The exhibition at PKW challenged the structure of a gallery, of the art market perhaps, by placing numerous huge squarish scaffolding extendable beams in space 2, and the unassuming paintings in space 1. Strange but beautiful, if you are into geometry of industrial equipment in any symmetry. It was as if the building was bracing itself for an imaginary earthquake heading to shake the foundation of the building. A problem perhaps. There aren’t any earthquakes in Singapore. Metaphorically, if we were to imagine the coming Singapore Biennale as these scaffolds, it does seem to make poetic sensibility that these scaffolds are indoors, ironically protected by the building, and making the viewer unsure whether they will leave the building in better shape, or ruin the flooring. Perhaps the uncertainty of the art market mechanism is problematic. You are never quite sure of its relation to the artist, just as the relation of these scaffold beams to the building. Who’s supporting who? What’s the role of the non-buyer as viewer? This inverted façade reminded me of Mark Wallinger’s installation of a false giant billboard façade of the United Kingdom pavilion. He was perhaps interested in revealing the superficiality and façade of the Venice Biennale as a huge Public Relations Exercise of the art world and all its representatives.
The paintings bear some relation to the installation work. A problem perhaps. Both are about these mysterious scaffolding beams that you don’t get often in Singapore. The paintings are pretty to look at, with the occasional recognizable shape, even with the underlying images of the scaffolding storage yard .These scaffold parts seem foreign. A problem perhaps?

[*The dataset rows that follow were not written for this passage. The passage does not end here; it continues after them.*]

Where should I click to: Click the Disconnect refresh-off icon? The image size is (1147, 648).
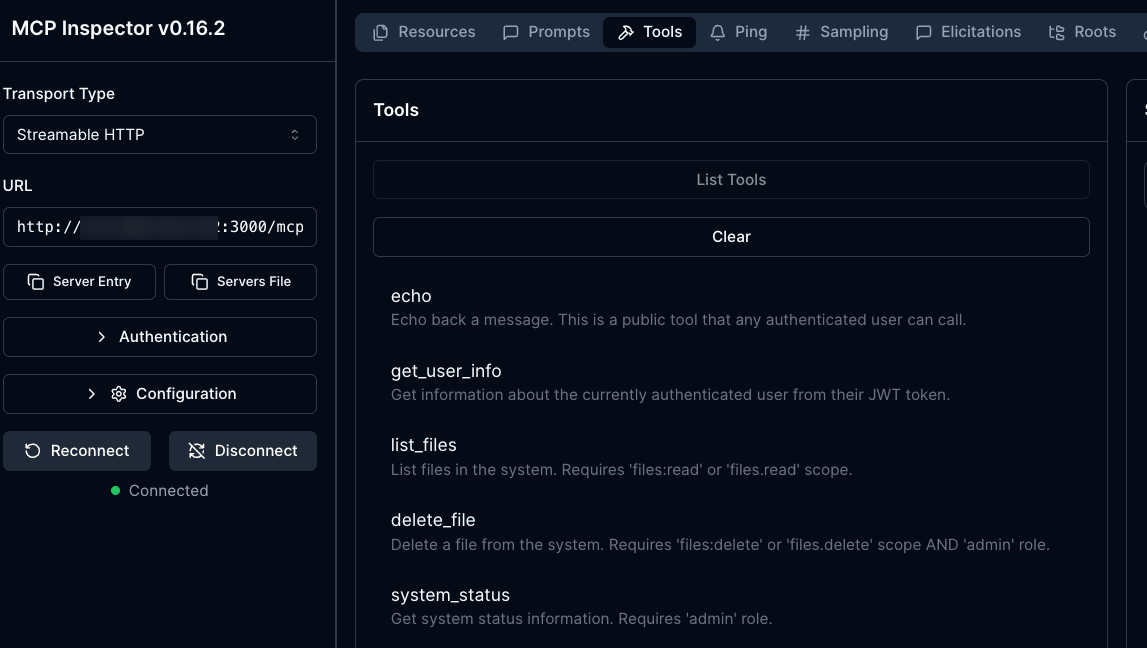[196, 451]
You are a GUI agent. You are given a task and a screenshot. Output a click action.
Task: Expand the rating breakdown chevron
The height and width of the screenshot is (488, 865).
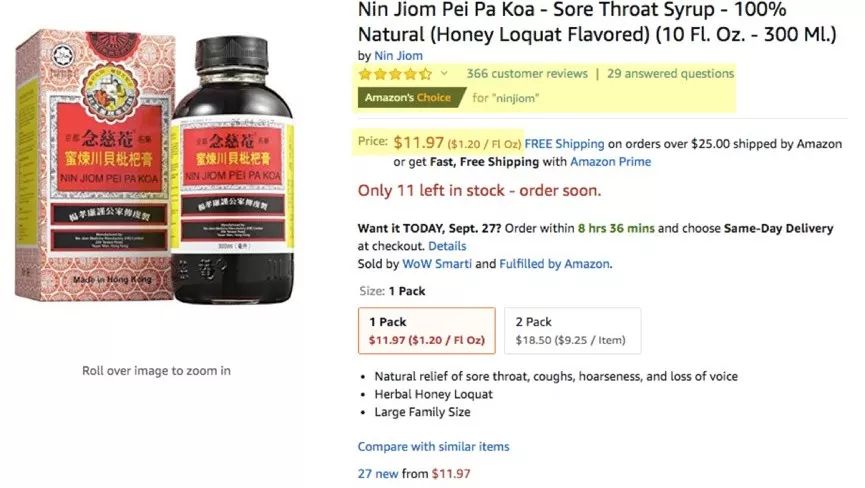tap(444, 73)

The photographic prints on canvas reveals the artists fascination for Form, depicting repeated patterns of the scaffolding form different angles, each marveling the industrial perfection required to produced these, which in turns help produce other industrial matter – buildings. It distracts the viewer from the visible brush strokes. A problem perhaps. These gestural strokes that plague the surface of the canvas seems to review and reveal the structures of painting — the paint, the primed canvas and wooden stretcher. On closer look, these earthy-coloured strokes are more like meditative calligrapher’s strokes, Tapies light compositions than brutal De Kooning or Julian Schnabel. They also seem incredibly flat, given the ‘gesture’ they represent. While the rhetoric of the death of painting hastened by photography, and a push down a ravine by the invention of video and the internet, this artist isn’t too concerned with traditionalist interpretations of what paintings is (in Singapore) and should be. The subject matter, the props of the exhibition is the main focus of the artist. Not a problem perhaps.